Important: Tax relief eligibility depends on your individual circumstances. This article is for educational purposes only and does not constitute tax or financial advice. Consult a qualified tax adviser before making investment decisions based on SEIS/EIS eligibility.
Why UK Investors Have a Structural Advantage
One of the most underappreciated aspects of equity crowdfunding in the UK is the government's Seed Enterprise Investment Scheme (SEIS) and Enterprise Investment Scheme (EIS). These programs provide tax incentives that are so generous they fundamentally change the risk/reward calculation for UK investors.
If you're a UK taxpayer and you're not factoring SEIS/EIS into your equity crowdfunding strategy, you're leaving significant money on the table.
SEIS: For the Earliest-Stage Investments
The Seed Enterprise Investment Scheme is designed for investments in very early-stage companies — typically pre-revenue or early-revenue businesses that are less than three years old.
The key benefits:
- 50% income tax relief on investments up to £200,000 per tax year. If you invest £1,000 in a SEIS-eligible company, you can claim £500 back against your income tax bill.
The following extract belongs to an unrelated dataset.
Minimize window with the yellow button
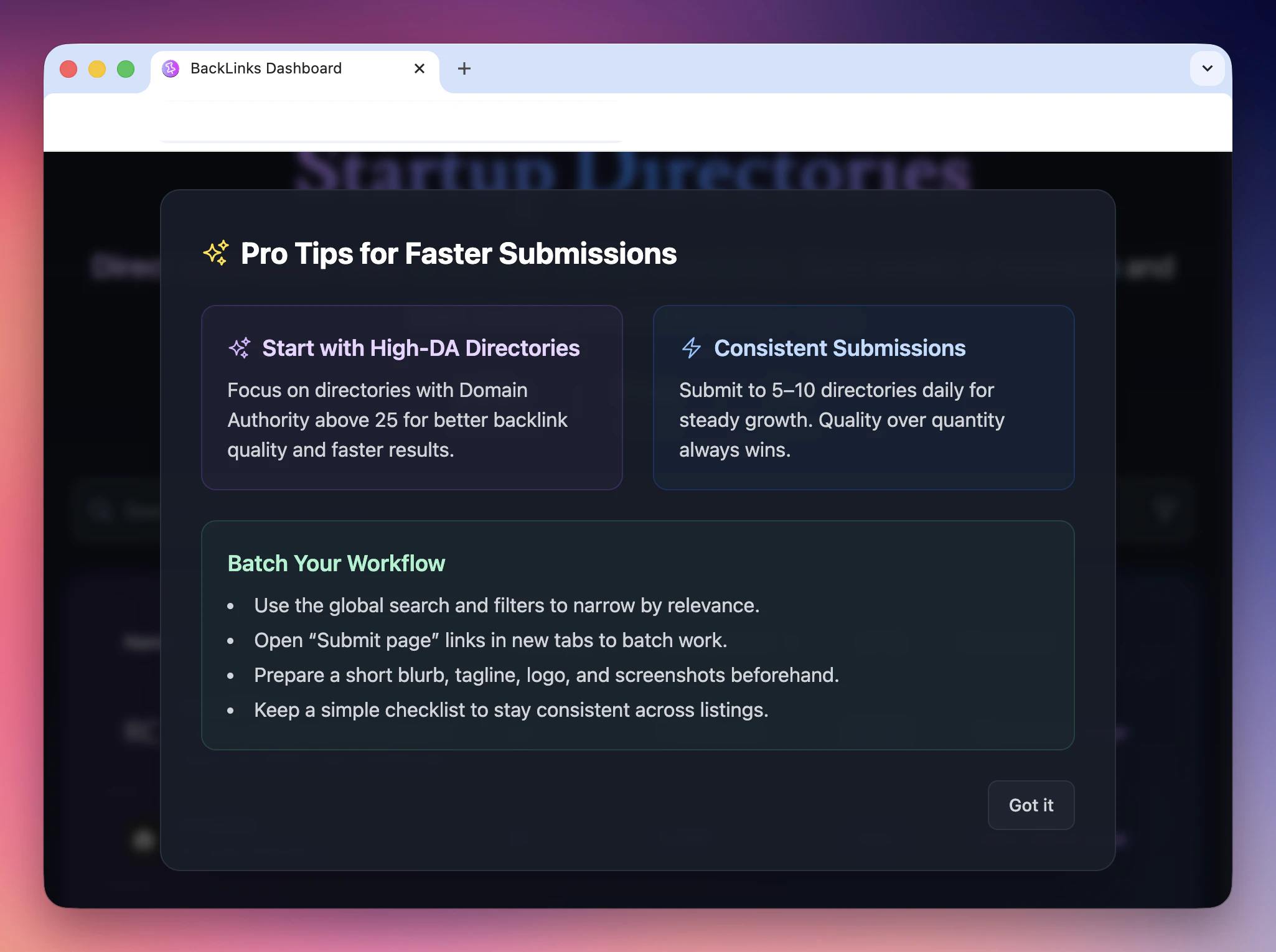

- Capital Gains Tax exemption on any profits from the sale of SEIS shares, provided you hold them for at least three years.
- Loss relief: If the investment fails, you can offset the net loss (after the 50% relief) against your income tax. This dramatically reduces your downside.
A worked example:
You invest £1,000 in a SEIS-eligible company. You claim 50% income tax relief, so your effective cost is £500. If the company fails completely, you can claim loss relief on the remaining £500, potentially reducing your net loss to around £225 (depending on your tax rate). Your maximum loss on a £1,000 SEIS investment is approximately £225.
EIS: For Slightly Later-Stage Investments
The Enterprise Investment Scheme covers a broader range of companies than SEIS — typically Seed to Series A stage businesses that have been trading for less than seven years.
The key benefits:
- 30% income tax relief on investments up to £1 million per tax year (£2 million for knowledge-intensive companies).
- Capital Gains Tax exemption on profits from EIS shares held for at least three years.
- Loss relief similar to SEIS, reducing the effective downside.
- Capital Gains Tax deferral: You can defer CGT from other investments by reinvesting the gain into EIS-eligible companies.
How to Find SEIS/EIS Eligible Deals on Crowdcube
Crowdcube is the primary UK platform for SEIS/EIS eligible deals. Most UK-based companies raising on Crowdcube will indicate their SEIS or EIS eligibility on their campaign page.
Important caveats:
- SEIS/EIS eligibility is confirmed by HMRC after the investment, not before. A company can indicate it intends to apply for SEIS/EIS advance assurance, but the actual relief is only confirmed later.
- The company must maintain its qualifying status for the relief to apply. If the company is acquired or changes its business significantly, the relief may be at risk.
- You must be a UK taxpayer with sufficient tax liability to claim the relief.
The SBC Approach to SEIS/EIS
My strategy for UK investments is straightforward: I prioritise SEIS-eligible deals on Crowdcube, because the 50% income tax relief fundamentally changes the economics. A £500 investment in a SEIS-eligible company has an effective cost of £250 after relief. That's a very different risk profile from a standard investment.
For EIS deals, the 30% relief is still meaningful, but I apply the same rigorous due diligence process I use for all investments. Tax relief is not a substitute for investment quality — it's a bonus on top of a deal that already makes sense on its own merits.